5. Machine learning only works if your training data is representative

Just as a fund prospectus warns that “past performance is no guarantee of future results”, machine learning should warn that it’s only guaranteed to work for data generated by the same distribution that generated its training data. Be vigilant of skews between training data and production data, and retrain your models frequently so they don’t become stale.
 

6. Most of the hard work for machine learning is data transformation

From reading the hype about new machine learning techniques, you might think that machine learning is mostly about selecting and tuning algorithms. The reality is more prosaic: most of your time and effort goes into  data cleansing and  feature engineering  —  that is, transforming raw  features into features that better represent the signal in your data.
 

7. Deep learning is a revolutionary advance, but it isn’t a magic bullet

Deep learning has earned its hype by delivering advances across a broad range of machine learning application areas.
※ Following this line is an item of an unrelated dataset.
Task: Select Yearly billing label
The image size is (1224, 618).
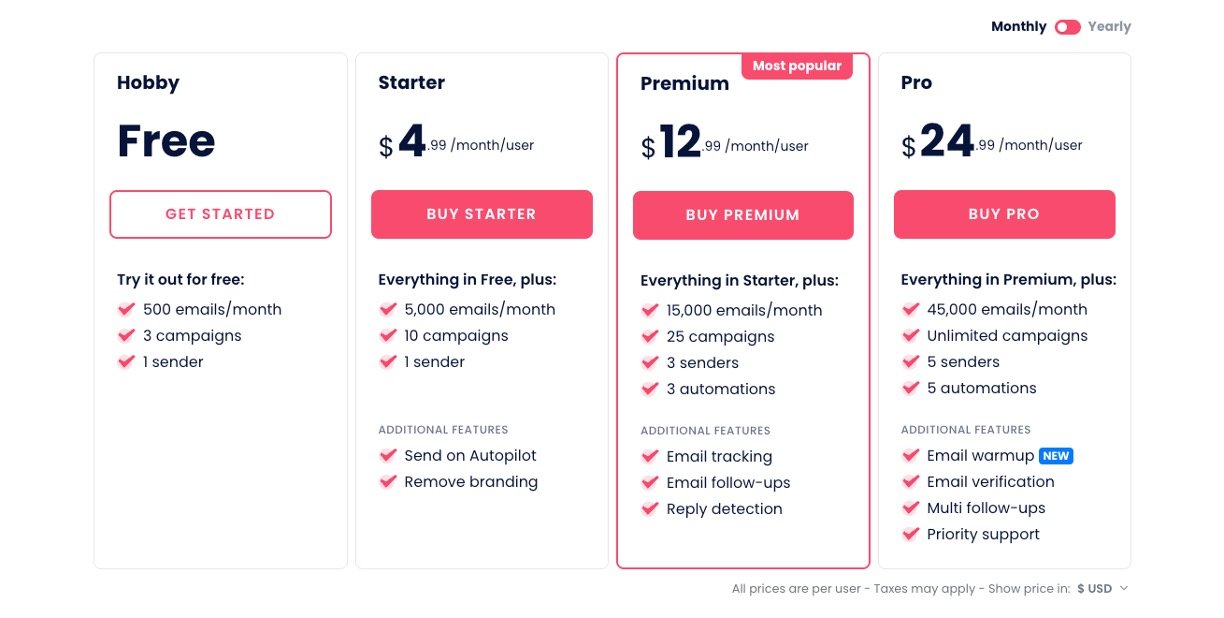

Moreover, deep learning automates some of the work traditionally performed through feature engineering, especially for image and video data. But deep learning isn’t a silver bullet. You can’t just use it out of the box, and you’ll still need to invest significant effort in data cleansing and transformation.
 

8. Machine learning systems are highly vulnerable to operator error

With apologies to the NRA, “Machine learning algorithms don’t kill people; people kill people.” When machine learning systems fail, it’s rarely because of problems with the machine learning algorithm. More likely, you’ve introduced human error into the training data, creating bias or some other systematic error. Always be skeptical, and approach machine learning with the discipline you apply to software engineering.
 

9. Machine learning can inadvertently create a self-fulfilling prophecy

In many applications of machine learning, the decisions you make today affect the training data you collect tomorrow. Once your machine learning system embeds biases into its model, it can continue generating new training data that reinforces those biases.  And some biases can ruin people’s lives. Be responsible: don’t create self-fulfilling prophecies.
 

10. AI is not going to become self-aware, rise up, and destroy humanity

A surprising number of people ( cough) seem to be getting their ideas about artificial intelligence from science fiction movies. We should be inspired by science fiction, but not so credulous that we mistake it for reality. There are enough real and present dangers to worry about, from consciously evil human beings to unconsciously biased machine learning models. So you can stop worrying about SkyNet and “ superintelligence”.
 
There’s far more to machine learning than I can explain in a top-10 list. But hopefully this serves as a useful introduction for non-experts.